▸ **WHAT IS REQUIRED**
The line that contains "Task: Click the Add Max Power button" marks the end: retype the data below exactly from its first line through that line.

-- Opening Marker --

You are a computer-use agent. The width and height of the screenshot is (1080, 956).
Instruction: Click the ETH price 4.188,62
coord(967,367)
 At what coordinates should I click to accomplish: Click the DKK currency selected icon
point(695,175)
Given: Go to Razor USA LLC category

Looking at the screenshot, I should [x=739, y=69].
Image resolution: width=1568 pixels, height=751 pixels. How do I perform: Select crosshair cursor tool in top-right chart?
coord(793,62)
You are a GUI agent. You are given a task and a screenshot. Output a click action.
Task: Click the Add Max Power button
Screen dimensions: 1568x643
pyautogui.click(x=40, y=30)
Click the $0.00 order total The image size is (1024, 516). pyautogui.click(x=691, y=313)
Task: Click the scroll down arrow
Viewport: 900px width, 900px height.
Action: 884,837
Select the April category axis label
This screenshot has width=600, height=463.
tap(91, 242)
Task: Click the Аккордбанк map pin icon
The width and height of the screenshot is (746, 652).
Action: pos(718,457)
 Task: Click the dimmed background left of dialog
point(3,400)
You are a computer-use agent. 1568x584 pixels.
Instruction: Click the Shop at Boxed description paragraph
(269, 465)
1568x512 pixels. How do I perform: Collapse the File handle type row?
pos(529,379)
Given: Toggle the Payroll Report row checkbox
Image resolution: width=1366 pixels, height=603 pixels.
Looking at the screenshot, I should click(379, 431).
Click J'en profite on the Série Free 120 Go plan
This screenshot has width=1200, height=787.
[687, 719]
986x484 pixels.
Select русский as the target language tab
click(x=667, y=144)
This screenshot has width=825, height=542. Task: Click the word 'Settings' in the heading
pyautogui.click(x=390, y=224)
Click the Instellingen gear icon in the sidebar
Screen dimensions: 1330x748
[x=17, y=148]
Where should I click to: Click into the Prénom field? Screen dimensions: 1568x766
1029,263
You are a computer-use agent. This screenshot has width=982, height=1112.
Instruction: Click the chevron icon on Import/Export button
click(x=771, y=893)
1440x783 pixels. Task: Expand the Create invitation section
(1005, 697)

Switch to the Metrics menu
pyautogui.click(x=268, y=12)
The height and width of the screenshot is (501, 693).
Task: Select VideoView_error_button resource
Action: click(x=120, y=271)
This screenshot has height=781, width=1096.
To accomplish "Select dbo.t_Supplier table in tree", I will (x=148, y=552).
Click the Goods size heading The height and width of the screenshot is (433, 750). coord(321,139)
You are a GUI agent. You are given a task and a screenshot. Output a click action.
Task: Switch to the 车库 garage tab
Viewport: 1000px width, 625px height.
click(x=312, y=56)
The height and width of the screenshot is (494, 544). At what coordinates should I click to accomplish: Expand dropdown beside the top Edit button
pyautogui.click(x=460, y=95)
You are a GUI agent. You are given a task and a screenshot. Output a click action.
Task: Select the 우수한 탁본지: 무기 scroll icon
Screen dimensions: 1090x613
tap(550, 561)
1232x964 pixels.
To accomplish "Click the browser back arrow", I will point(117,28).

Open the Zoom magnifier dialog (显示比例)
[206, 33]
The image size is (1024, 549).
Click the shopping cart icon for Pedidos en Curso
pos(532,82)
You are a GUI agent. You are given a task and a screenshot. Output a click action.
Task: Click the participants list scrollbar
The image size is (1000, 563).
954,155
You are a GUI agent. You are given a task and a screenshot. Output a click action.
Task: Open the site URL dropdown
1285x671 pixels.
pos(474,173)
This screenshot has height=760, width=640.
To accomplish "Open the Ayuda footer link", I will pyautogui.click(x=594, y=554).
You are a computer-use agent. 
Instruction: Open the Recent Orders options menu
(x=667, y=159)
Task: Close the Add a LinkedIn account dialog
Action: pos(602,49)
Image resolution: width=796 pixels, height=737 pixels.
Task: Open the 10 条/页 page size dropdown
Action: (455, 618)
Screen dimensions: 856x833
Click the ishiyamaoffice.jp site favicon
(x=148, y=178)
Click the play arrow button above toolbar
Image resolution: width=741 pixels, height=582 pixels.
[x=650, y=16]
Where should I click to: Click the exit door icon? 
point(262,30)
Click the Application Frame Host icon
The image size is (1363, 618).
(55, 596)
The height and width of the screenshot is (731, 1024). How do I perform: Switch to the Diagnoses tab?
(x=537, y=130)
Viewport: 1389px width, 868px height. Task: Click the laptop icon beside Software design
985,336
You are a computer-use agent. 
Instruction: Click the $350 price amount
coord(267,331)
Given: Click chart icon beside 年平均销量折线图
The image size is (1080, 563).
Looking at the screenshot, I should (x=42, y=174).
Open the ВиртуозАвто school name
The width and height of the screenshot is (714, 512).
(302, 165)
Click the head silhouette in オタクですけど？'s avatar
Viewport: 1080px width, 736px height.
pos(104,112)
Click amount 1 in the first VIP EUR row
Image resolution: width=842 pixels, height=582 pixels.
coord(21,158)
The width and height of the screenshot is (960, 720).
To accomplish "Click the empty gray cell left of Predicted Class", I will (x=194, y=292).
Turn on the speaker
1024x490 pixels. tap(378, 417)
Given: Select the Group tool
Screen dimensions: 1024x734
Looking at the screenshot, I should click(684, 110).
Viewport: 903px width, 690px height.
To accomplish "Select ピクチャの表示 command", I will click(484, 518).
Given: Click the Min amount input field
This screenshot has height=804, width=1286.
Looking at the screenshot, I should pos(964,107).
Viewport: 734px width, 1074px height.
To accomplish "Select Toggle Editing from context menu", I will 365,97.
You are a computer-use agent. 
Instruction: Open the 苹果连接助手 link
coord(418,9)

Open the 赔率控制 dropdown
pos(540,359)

-- Closing Marker --

▸ **FINISHED TASK**
You are a computer-use agent. The width and height of the screenshot is (1080, 956).
Instruction: Click the ETH price 4.188,62
coord(967,367)
 At what coordinates should I click to accomplish: Click the DKK currency selected icon
point(695,175)
Given: Go to Razor USA LLC category

Looking at the screenshot, I should [x=739, y=69].
Image resolution: width=1568 pixels, height=751 pixels. How do I perform: Select crosshair cursor tool in top-right chart?
coord(793,62)
You are a GUI agent. You are given a task and a screenshot. Output a click action.
Task: Click the Add Max Power button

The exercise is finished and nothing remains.